Il retrace, selon la tradition de l’Eglise, la mort de Marie, sa montée au Paradis et son couronnement en tant que reine du Ciel. Juste au-dessus des deux portes, sur le linteau* inférieur, trois prophètes à gauche, trois rois de l’Ancien Testament à droite, tiennent des phylactères indiquant que la promesse de Dieu a été accomplie : Jésus est venu sauver l’humanité. Juste au-dessus, sur le linteau supérieur, Marie repose sur son lit de mort entourée par Jésus et par les douze Apôtres. Deux anges placés à la tête et aux pieds de Marie soulèvent son linceul et l’emportent au Paradis.
Au centre du tympan, nous retrouvons Marie, au Paradis, assise sur le même trône que Jésus. Elle est alors couronnée par un ange tandis que Jésus la bénit et lui donne le sceptre. Elle est ainsi devenue reine du Ciel, Regina Cæli, devant toute la Cour céleste composée d’anges, de patriarches, de rois et de prophètes installés dans les quatre voussures* successives.
Dans la partie inférieure, au-dessus du trumeau, nous distinguons sous un dais représentant la Jérusalem Céleste un grand coffre : c’est l’Arche d’Alliance dont le contenu matérialisait autrefois la promesse faite par Dieu à son peuple. Marie est considérée maintenant comme la nouvelle Arche d’Alliance, car par elle est venu Celui qui a accompli la promesse de sauver l’humanité.
De chaque côté des deux portes, nous voyons neuf statues en pied refaites au XIXe siècle par l’Atelier de Viollet-le-Duc & Lassus après les destructions révolutionnaires de 1793. On reconnaît successivement : à gauche, l’empereur Constantin, un ange, Saint Denis portant sa tête et encore un ange et au trumeau, la Vierge à l’Enfant, à droite, Saint Jean-Baptiste, Saint-Etienne, Sainte Geneviève et le Pape Saint Sylvestre
Saint Denis et Sainte Geneviève sont avec Saint Marcel les saints patrons de Paris.
Les piédroits des deux portes sont consacrés à la vie des hommes, qui suit un cycle immuable. On peut distinguer à gauche et à droite, d’une part les signes du Zodiaque représentant les douze mois de l’année, d’autre part les travaux des mois. Sur le trumeau central figurent à gauche les saisons, à droite les âges de la vie. Ces thématique sont reprises sur les vitraux de la Rose Ouest.
La Dormition de la Vierge
Illustration de Julien Champagne
Dormition : à ne pas confondre avec une scène mortuaire, ici il ne s’agit pas de sa mise au tombeau mais de la préparation de sa montée au ciel dans son corps physique. La Vierge est allongée sur un lit, non pas morte mais endormie d’un sommeil extrêmement profond. Des coussins lui soutiennent la tête. Les doigts de ses mains se croisent comme en un geste de repos, d’attente, alors que les morts ont leurs bras allongés le long du corps. Les disciples pleurent. La Vierge figure dans toute sa jeunesse, sereine. Le tympan de la Vierge de Notre-Dame de Paris montre simultanément deux épisodes. Tout d’abord la Vierge décède et ses disciples portent son corps dans un sarcophage. Puis son Fils intervient et deux anges reprennent le corps pour l’emporter au ciel. Le vitrail de Bourges dissocie cette montée au ciel. L’âme s’élève d’abord, puis le corps monte en gloire dans une mandorle. Ici à Paris l’âme n’est point figurée séparée, signifiant la montée au ciel de la Vierge corps et âme unis.

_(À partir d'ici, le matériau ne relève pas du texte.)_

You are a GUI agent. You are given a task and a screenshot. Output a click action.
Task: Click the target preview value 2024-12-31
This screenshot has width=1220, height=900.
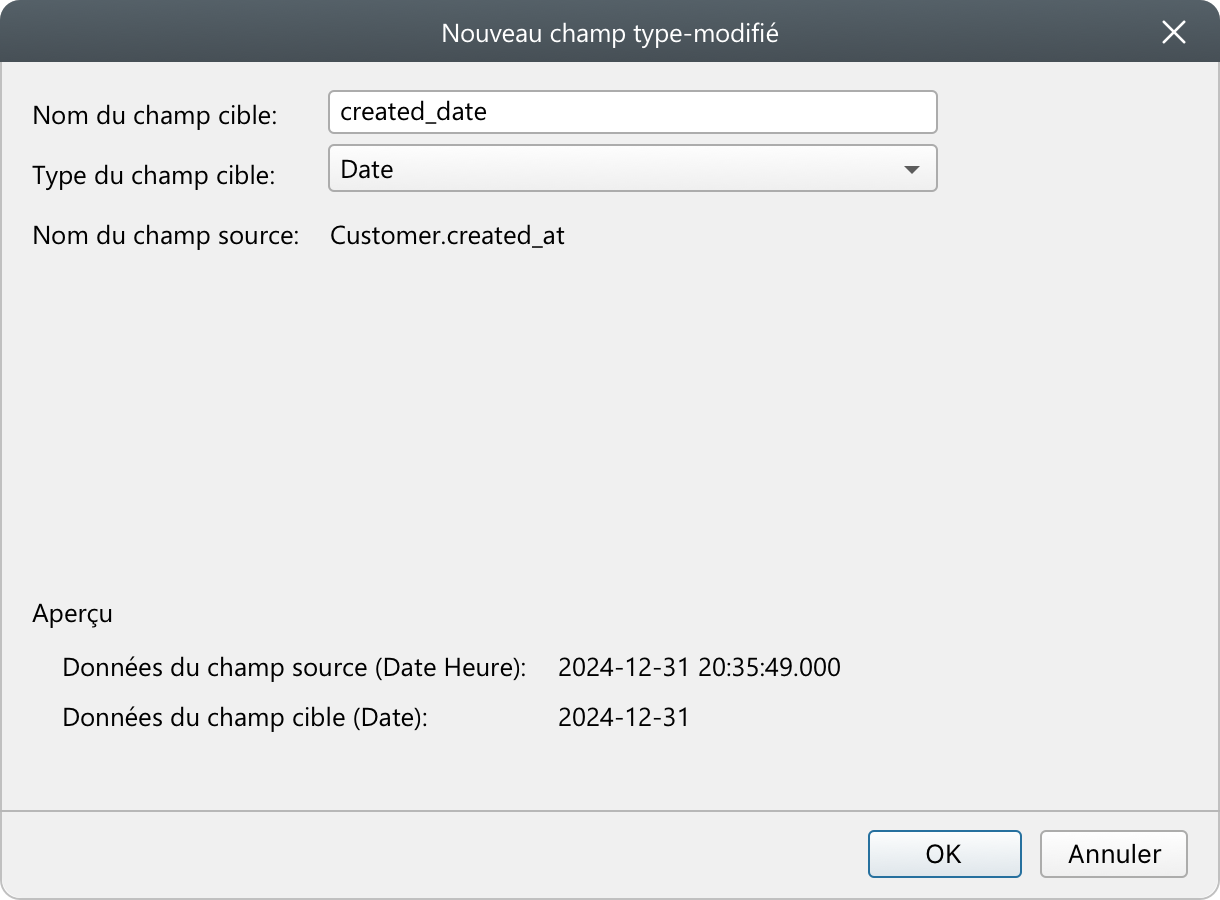[624, 717]
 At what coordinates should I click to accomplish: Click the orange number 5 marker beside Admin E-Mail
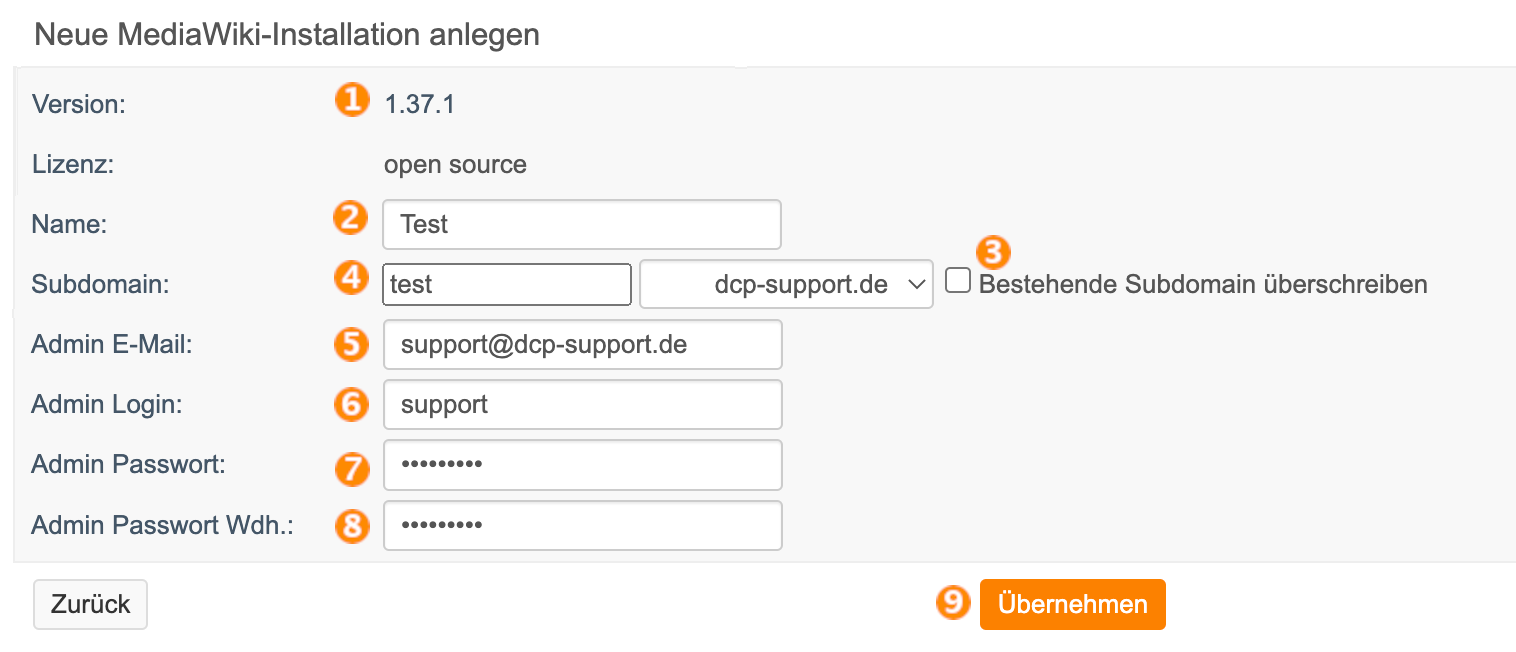click(351, 343)
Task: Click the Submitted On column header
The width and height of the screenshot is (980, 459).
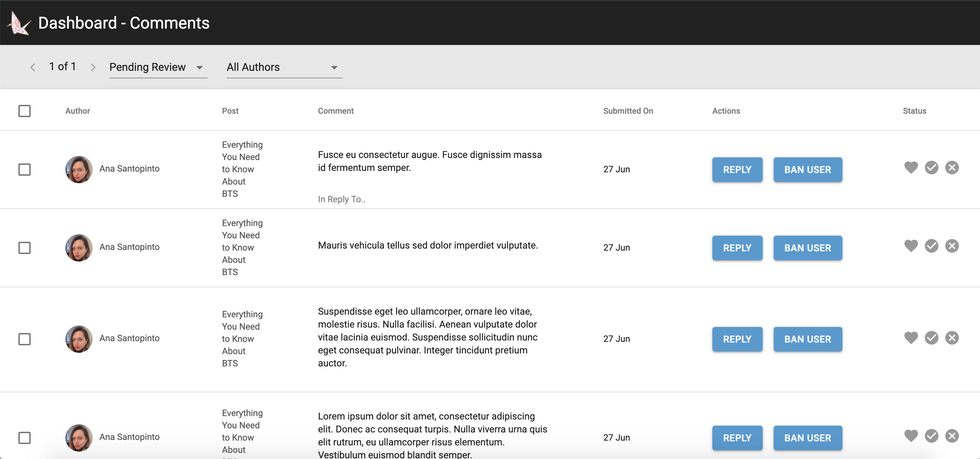Action: pos(628,111)
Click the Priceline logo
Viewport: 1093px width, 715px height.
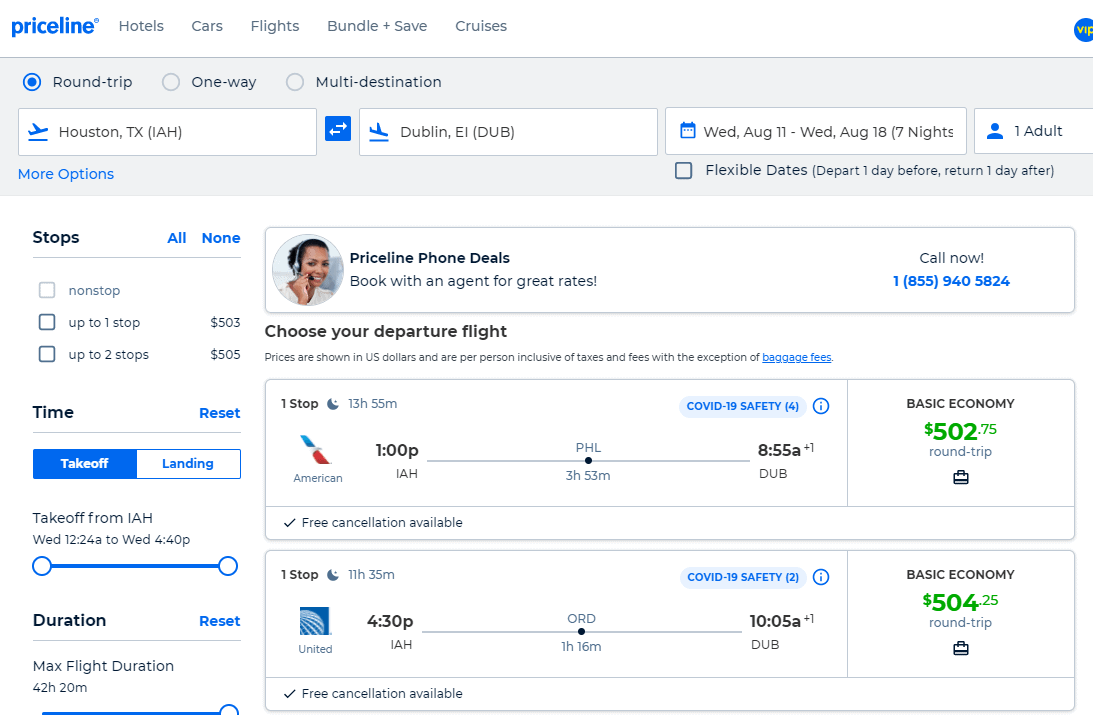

Julien Champagne, dans la réalisation de ce dessin, utilise son talent pour orienter l’oeil de l’observateur vers le sarcophage qui apparaît comme l’élément le plus important. On a pu dire de ce dessin « De l’avis d’un expert, ce dessin inachevé montre que le souci principal de l’artiste est d’orienter l’observateur sur cette frise (finition des détails). Visiblement uniquement pour manipuler cet observateur.«
Ce dessin ayant été réalisé bien avant la rédaction du Mystère des cathédrales pose la question suivante : est-ce Fulcanelli qui illustre d’un texte seize ans plus tard la réflexion graphique pertinente de Julien Champagne, ou est-ce Julien Champagne qui par prémonition seize années auparavant réalise un dessin qui s’adapte comme par miracle au texte de Fulcanelli ?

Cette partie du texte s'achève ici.